WHAT YOU ARE ASKED TO DO:
Extract, without alteration, each line from the start of the listing to the line bearing "Term Dates (239, 1823)".

THE RECORDS:

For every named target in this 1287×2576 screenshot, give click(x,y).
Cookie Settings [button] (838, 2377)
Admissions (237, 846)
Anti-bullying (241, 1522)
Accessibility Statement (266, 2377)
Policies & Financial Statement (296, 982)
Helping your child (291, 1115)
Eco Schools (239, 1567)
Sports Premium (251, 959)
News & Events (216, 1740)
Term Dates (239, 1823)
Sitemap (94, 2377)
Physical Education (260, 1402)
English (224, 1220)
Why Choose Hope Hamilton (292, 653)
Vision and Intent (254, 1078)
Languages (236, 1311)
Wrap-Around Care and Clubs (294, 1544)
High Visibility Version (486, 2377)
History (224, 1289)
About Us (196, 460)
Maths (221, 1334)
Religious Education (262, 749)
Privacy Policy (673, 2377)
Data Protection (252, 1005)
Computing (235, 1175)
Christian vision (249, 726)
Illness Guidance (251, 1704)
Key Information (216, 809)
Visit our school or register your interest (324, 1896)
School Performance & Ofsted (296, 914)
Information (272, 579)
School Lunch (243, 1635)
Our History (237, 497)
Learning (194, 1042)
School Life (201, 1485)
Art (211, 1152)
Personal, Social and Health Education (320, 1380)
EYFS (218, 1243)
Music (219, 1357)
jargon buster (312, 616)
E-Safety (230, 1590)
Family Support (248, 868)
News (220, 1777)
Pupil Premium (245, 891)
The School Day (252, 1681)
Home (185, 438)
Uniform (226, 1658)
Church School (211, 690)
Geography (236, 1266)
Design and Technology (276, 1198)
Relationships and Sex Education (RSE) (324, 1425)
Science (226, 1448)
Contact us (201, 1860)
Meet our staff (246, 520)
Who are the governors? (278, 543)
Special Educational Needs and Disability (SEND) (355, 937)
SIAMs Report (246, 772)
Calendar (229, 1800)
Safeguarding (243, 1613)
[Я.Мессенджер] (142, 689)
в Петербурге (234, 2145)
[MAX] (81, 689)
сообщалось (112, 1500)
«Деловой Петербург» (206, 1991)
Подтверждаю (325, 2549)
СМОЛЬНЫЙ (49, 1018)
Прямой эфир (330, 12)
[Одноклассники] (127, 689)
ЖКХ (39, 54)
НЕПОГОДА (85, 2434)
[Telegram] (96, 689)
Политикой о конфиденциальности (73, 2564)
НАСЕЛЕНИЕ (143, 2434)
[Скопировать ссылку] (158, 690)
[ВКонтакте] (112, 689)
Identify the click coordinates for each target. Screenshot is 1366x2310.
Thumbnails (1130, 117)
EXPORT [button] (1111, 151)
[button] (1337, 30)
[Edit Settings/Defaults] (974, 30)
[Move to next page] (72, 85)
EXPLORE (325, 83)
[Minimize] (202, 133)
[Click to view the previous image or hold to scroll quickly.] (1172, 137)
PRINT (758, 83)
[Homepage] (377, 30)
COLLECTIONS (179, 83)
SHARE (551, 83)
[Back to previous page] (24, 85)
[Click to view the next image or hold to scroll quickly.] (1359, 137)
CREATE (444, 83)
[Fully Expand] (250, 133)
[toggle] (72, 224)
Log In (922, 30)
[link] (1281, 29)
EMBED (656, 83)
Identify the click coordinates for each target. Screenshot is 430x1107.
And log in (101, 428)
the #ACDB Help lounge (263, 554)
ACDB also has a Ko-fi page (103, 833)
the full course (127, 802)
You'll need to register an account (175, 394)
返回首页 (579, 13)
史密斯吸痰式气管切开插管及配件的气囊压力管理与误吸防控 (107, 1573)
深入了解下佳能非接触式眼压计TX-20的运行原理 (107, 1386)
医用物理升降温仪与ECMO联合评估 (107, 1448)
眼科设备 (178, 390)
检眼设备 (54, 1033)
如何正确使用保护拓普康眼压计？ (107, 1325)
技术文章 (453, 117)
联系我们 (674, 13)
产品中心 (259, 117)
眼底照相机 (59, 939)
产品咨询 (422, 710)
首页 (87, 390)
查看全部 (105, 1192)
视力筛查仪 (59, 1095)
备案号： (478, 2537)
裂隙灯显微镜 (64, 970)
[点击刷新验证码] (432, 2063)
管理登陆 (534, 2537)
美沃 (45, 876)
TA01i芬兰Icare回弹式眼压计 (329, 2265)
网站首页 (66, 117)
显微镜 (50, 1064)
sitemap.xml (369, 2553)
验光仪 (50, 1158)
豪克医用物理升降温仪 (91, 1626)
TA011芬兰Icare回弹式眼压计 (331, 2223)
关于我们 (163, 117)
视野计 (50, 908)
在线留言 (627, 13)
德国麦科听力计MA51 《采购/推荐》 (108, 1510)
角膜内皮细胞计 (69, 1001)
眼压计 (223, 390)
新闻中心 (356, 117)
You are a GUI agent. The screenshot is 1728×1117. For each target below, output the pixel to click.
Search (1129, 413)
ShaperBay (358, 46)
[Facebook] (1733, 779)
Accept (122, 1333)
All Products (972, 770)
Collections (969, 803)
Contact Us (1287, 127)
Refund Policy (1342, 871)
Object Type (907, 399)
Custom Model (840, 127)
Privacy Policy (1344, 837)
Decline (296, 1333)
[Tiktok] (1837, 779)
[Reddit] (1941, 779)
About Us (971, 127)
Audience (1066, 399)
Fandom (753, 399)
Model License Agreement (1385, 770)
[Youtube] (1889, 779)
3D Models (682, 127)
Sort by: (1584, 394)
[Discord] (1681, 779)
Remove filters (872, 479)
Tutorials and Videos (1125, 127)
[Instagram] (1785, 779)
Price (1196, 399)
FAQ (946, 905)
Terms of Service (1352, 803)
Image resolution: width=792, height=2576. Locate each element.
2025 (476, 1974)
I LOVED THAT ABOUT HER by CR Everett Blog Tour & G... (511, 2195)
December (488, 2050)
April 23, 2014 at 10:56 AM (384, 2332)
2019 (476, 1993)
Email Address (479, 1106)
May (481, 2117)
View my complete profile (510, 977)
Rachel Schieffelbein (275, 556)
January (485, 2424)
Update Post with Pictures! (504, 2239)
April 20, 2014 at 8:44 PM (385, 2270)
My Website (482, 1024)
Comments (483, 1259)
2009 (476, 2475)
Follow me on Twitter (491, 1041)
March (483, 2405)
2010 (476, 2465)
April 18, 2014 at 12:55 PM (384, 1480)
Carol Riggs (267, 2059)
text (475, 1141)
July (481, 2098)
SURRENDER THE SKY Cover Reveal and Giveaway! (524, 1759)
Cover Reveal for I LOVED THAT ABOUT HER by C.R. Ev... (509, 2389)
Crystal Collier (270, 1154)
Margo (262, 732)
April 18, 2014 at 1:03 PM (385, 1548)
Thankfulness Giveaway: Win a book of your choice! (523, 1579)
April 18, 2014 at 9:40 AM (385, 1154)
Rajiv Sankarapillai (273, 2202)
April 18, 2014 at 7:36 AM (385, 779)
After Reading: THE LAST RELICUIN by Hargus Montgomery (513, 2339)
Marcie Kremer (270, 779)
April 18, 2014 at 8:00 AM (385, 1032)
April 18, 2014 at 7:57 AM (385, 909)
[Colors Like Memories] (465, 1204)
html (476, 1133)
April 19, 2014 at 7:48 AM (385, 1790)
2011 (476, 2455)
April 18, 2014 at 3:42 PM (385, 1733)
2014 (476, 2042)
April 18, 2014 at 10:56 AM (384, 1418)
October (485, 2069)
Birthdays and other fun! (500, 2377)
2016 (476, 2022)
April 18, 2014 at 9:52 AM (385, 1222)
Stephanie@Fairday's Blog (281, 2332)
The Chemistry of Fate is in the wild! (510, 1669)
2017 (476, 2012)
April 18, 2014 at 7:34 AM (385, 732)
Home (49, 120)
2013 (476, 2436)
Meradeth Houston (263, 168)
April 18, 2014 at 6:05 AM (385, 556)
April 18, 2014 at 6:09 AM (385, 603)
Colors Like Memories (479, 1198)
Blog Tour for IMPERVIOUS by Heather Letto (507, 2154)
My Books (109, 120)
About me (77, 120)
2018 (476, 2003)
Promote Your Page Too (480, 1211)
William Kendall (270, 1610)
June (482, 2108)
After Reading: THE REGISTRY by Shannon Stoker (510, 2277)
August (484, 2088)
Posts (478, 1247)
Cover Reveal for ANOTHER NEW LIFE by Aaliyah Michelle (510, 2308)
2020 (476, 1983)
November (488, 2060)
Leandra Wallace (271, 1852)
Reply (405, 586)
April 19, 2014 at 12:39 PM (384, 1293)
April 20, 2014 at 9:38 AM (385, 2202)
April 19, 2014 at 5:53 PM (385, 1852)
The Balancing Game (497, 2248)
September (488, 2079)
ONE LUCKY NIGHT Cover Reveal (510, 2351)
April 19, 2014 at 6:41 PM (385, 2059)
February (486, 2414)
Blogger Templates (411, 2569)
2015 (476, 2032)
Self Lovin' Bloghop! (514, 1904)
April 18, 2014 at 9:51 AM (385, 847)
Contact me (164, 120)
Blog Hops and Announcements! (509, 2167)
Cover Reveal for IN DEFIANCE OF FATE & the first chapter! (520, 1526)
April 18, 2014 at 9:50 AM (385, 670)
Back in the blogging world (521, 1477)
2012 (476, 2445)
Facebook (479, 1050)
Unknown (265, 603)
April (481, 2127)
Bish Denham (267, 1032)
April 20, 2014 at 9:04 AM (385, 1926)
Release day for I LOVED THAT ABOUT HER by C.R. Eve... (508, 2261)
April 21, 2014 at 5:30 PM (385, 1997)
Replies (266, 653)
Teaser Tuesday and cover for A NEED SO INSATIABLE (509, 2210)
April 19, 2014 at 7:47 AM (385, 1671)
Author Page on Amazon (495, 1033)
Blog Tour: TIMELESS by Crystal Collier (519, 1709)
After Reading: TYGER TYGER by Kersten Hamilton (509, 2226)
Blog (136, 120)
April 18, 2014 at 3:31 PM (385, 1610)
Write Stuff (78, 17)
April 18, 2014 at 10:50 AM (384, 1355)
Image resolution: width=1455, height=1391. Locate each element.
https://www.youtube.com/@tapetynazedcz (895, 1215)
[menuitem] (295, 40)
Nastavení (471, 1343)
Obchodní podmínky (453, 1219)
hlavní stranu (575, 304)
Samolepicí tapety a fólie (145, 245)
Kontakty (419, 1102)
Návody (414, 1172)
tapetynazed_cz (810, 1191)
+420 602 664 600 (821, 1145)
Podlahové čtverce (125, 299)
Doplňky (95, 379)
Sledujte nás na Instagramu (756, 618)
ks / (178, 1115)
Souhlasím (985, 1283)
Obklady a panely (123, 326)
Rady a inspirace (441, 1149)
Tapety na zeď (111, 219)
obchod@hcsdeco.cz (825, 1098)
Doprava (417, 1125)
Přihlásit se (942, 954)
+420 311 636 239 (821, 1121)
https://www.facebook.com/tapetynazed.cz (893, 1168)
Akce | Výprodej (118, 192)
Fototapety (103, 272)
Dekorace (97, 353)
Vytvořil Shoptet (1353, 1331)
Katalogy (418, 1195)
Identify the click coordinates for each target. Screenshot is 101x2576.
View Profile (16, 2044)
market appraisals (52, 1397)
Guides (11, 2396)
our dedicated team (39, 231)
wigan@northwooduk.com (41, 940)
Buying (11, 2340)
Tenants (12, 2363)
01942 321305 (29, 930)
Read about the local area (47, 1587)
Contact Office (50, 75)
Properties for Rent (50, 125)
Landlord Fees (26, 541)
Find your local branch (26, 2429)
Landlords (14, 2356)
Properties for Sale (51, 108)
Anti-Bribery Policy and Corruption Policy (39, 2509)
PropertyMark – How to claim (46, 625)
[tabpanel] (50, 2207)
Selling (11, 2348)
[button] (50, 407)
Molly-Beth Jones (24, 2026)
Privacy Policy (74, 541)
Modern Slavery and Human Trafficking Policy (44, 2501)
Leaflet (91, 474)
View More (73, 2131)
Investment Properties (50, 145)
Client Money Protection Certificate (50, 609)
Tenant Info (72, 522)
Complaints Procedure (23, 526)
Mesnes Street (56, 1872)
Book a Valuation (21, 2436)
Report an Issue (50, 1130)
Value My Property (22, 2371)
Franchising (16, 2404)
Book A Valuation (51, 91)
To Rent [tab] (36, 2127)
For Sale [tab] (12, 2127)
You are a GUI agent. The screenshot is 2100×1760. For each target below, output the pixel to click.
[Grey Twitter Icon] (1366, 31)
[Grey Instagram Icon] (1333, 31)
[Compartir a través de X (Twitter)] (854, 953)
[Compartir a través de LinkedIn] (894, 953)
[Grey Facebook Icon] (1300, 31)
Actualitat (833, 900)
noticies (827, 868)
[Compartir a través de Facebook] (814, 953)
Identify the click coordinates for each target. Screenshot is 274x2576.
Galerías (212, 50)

WRITTEN SOLUTION:
For every named target in this 1287×2576 screenshot, give click(x,y).
Cookie Settings [button] (838, 2377)
Admissions (237, 846)
Anti-bullying (241, 1522)
Accessibility Statement (266, 2377)
Policies & Financial Statement (296, 982)
Helping your child (291, 1115)
Eco Schools (239, 1567)
Sports Premium (251, 959)
News & Events (216, 1740)
Term Dates (239, 1823)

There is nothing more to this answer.